Monday, May. 22, 1933

Cornered Future

FULL CIRCLE--John Collier--Appleton

($2).

Like his compatriot and contemporary, Eric Linklater (TIME, March 27), young English Author John Collier refuses to be pigeonholed just yet. Because his first novel (His Monkey Wife) was an amusing extravaganza readers must not expect his second to be the same kind of thing. Full Circle is a tale of the future (end of the 20th Century), but the future of Collier's story has nothing in common with the mechanized Utopia of H. G. Wells's romances or Aldous Huxley's satire. Some readers may think Full Circle extravagant but few would find it amusing.

Wars, revolutions, pestilence have swept civilization off the planet. Man is once more back to ground-level, back to a new prehistory. Nations have broken up into little clans, huddled together in the ruins of old farms or in what is left of towns. Roads, machinery, guns, conveniences, communications have all vanished, even from the memory of all but the oldest. Most prized possession of the little clan Author Collier focuses on is their stores of barbed wire, relic of the last war, with which they are constantly strengthening and patching their elaborate defenses. The clan, is ruled by a Chief, biggest, bravest and most experienced of the lot. Monogamy is still the rule; there are fewer women than men. The young men are beginning to grumble at the Chief. He lays plans for a raid to get more women. His own prestige demands that he lead the raiders, but real hero of the day is Harry, his brawny young rival. Harry's friends seize the occasion to try to kill the Chief from ambush, finally have to resort to poison. Under Harry's ambitious leadership the tribe is slaved for a bigger & better future, but unfortunately Harry kills his captured bride's brother, just as she is beginning to transfer her stranger's allegiance to him. That changes her love to hate; she escapes and guides her tribe's warriors against Harry's stronghold. The attackers are caught in a trap and massacred; Harry is too late to prevent his still beloved bride from sharing her family's fate.

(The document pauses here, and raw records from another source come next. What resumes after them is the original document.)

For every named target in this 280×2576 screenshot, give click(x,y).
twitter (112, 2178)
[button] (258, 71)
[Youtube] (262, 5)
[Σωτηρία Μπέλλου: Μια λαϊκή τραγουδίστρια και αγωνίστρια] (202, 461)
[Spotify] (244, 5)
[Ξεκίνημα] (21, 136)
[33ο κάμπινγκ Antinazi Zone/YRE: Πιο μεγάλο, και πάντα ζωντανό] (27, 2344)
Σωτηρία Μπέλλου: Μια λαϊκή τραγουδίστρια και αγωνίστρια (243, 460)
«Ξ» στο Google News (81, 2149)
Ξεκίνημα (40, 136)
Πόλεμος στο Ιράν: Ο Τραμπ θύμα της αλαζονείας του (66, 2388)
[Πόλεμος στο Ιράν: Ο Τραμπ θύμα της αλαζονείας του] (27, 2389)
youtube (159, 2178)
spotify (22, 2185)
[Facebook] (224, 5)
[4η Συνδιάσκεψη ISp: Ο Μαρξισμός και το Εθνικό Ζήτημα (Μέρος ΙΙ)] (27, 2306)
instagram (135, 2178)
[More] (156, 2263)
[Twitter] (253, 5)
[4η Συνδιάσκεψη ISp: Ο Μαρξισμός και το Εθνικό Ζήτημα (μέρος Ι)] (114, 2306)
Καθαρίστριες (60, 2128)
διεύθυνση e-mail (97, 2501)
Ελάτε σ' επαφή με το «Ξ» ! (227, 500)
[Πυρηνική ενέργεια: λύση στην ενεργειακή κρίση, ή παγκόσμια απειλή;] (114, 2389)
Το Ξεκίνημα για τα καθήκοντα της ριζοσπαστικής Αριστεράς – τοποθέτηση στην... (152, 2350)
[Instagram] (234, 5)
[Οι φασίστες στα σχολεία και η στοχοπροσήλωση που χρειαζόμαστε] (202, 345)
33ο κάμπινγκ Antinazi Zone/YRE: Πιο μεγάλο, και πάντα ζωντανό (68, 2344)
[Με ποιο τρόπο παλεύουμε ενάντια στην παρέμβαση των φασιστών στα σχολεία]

Whether such scattered, barbarous, mutually hostile little clans will ever succeed in getting together and building a new civilization Author Collier wisely does not even hint. Sufficient for his tale is the evil thereof, sufficient to give many an optimist gritty food for thought.

The Author. In his salad days, not so long ago (he was born in 1901), John Collier was famed in London's artistic Chelsea district for wearing a beret before berets were worn. Literarily as well as sartorially precocious, his youthful lispings appeared in such odd numbers as This Quarter, Paris-published exiles' magazine, and a London broadsheet called The Barricade. His smart anthological edition of John Aubrey, 17th Century scandalmonger (The Scandal & Credulities of John Aubrey), the keenly quiet satire of His Monkey Wife got Author Collier a wider audience than London's Chelsea or Paris's Left Bank. Short, merry, bumpkinesque, John Collier lives in the still undevastated Hampshire countryside, is poetry editor of Viscountess Rhondda's Time & Tide.